Three years before revolutionaries toppled Louis XVI and his Austrian-born wife, Marie Antoinette, France was mesmerized with a different tumult. Cardinal Louis de Rohan, scion of one of the nation’s grandest families, was in court, accused of stealing a famously expensive necklace from jewellers who’d created it . He claimed he’d acted at the behest of the queen, who then reneged on paying for the gaudy 2,800-carat piece. The resultant scandal solidified Marie Antoinette’s reputation for unbounded extravagance.

Yet, as Jonathan Beckman, explains in a masterful new account of the diamond necklace affair, nothing is as it appeared. There are fake royals, forged letters and disappearing gems as well as kidnappings, trysts and even a duel involving poisoned pigs. If the tale was fictional, it would be dismissed as an overwrought fantasy, yet in Beckman’s hands, its machinations unfold as an audacious caper that will enthrall readers much as the original events captivated Europe.

At the book’s heart are two misfits. Jeanne de Saint-Rémy is a dirt-poor descendant of a Valois king. Lineage, however royal, can’t be eaten. She starts climbing the ancient regime’s rigid class hierarchy early. At six, she’s begging on a country road when her antics grab the attention of a passing marquis and his wife. Soon she’s ensconced in their family chateau. By 1782, after using and discarding a series of patrons, she lands at the royal court of Versailles.

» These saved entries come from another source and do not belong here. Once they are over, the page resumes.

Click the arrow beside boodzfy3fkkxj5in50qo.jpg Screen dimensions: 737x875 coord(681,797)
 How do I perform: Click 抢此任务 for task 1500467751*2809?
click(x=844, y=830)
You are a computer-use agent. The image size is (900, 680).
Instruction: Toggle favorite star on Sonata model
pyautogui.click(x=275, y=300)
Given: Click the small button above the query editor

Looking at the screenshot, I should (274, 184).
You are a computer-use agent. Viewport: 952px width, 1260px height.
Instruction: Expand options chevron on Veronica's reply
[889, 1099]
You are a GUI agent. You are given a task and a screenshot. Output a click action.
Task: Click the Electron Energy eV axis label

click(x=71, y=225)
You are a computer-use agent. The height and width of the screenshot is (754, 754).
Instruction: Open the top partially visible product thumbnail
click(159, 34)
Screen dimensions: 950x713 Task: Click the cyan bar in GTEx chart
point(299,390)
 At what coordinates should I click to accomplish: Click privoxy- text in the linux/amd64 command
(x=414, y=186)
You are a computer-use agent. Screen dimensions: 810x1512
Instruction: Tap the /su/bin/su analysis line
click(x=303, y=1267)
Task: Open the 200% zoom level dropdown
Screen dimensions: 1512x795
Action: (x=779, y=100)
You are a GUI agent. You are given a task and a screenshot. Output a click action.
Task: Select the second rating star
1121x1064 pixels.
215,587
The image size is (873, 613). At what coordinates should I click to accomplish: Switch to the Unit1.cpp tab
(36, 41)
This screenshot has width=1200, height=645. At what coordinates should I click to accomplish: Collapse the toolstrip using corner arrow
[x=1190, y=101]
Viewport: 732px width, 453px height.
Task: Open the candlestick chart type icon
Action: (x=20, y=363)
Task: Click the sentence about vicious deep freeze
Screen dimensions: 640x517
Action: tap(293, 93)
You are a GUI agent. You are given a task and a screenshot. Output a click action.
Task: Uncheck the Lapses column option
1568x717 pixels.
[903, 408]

Jeanne’s life at the heart of French power amounts to little until she latches onto Louis de Rohan. Regarded as an intelligent dilettante, the gullible aristocrat earns himself Marie Antoinette’s enmity by ridiculing her mother, Empress Maria Theresa of Austria. Desperate for royal favour, he falls for Jeanne and her scheme—he’ll covertly buy the expensive necklace that he believes the queen secretly covets, then hand it to Jeanne, who he has been led to believe is Marie Antoinette’s confidante. Jeanne gets the necklace but can’t sustain the elaborate scam. The resultant scandal ruins the lives of all involved. While Jeanne de Saint-Rémy escapes to London where she writes a self-serving account of her life, her most famous victim is trapped in Paris. In 1793, Marie Antoinette is marched to the guillotine.